After all, it was a chance for a rematch.

Was not it?

In a word: no.

Grandparenting is not a robbery, nor should it be. Those babies aren’t yours. They belong to your children, to the people you raised and cared for. There’s nothing you can do about what was or wasn’t done when you were raising them all those years ago. These babies? They’re a blank slate, so there’s nothing to fix. There is nothing they need to do because of you.

So if it’s not a reconsideration, what do you get?

In my experience it is something much better.

You have the opportunity to be who you are today: the better, improved, wiser person you have become. And here’s a little secret: your kids want that too. They want the best version of you for their children, because they deserve it, and you deserve it.

You’ll also get a front-row seat to all the ways you’ve been a good parent but never gave yourself credit. For me that is the greatest gift yet.

It’s a gentle revelation, these things I’m seeing now. I notice where my son is not me, in all the right ways – where he is patient and loving while I wasn’t. He has developed a wonderful sense of humor about his parenting, laughs at his mistakes and mishaps and really enjoys his sons; I was oversensitive to everything that I did not fully understand and that caused many sharp edges and fragile emotions. He is confident in his fatherhood; I spent most days doubting my abilities to be a good mother.
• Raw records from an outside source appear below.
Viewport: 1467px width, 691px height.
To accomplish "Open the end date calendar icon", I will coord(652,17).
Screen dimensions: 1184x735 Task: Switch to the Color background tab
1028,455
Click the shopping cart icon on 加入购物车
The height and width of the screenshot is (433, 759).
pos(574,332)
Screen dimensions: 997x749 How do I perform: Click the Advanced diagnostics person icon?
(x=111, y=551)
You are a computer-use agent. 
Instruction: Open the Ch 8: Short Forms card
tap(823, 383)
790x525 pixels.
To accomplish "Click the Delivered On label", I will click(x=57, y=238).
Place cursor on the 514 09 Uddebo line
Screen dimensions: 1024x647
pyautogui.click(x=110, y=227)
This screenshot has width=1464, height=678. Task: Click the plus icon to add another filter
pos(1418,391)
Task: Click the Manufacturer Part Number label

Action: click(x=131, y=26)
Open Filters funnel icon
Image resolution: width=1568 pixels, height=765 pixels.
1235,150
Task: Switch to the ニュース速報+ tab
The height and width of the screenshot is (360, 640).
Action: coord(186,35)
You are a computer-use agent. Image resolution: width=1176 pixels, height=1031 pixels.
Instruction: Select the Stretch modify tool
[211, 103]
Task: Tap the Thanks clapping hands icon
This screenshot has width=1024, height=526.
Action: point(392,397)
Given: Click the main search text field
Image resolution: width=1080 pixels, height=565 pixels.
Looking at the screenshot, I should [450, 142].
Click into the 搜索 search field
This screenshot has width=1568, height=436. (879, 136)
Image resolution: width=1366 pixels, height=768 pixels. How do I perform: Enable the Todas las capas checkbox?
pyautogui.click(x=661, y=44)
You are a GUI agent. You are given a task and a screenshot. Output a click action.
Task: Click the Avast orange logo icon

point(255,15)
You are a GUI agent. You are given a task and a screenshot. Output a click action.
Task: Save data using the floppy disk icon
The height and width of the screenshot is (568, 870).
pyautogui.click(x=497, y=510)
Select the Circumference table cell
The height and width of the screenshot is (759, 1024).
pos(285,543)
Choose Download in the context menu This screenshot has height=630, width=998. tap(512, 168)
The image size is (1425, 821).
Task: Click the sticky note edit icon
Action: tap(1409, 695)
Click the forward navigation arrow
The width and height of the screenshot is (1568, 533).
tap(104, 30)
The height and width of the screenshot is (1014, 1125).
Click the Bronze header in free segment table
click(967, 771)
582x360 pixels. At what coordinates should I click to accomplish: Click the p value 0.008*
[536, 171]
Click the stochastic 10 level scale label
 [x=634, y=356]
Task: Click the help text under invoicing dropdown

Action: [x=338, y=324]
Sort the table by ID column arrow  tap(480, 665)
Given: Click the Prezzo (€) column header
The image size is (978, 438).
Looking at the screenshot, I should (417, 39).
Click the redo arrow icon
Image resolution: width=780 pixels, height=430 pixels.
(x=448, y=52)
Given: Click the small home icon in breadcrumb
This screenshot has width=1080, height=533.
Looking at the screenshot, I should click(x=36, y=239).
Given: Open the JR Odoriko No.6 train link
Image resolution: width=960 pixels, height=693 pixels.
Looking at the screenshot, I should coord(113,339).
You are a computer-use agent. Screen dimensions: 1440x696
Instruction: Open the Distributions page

But I also witness the beautiful ways my son cares for his wife and his children. The things he says, that I used to say and do to make the other person feel known, seen and loved. I see the best of my husband and me in my son as he raises his own children.

I almost missed these insights; that’s how strong the grip of my inner critic has been over the years. But I have the receipts that prove that vote was wrong. There are photos, real and in my child’s memories, that tell a different story than the one my inner critic has created.

This is what I cling to; this is what grandparenting has given me. The opportunity to see where I have succeeded in my motherhood. That’s not a do-over. It’s grace.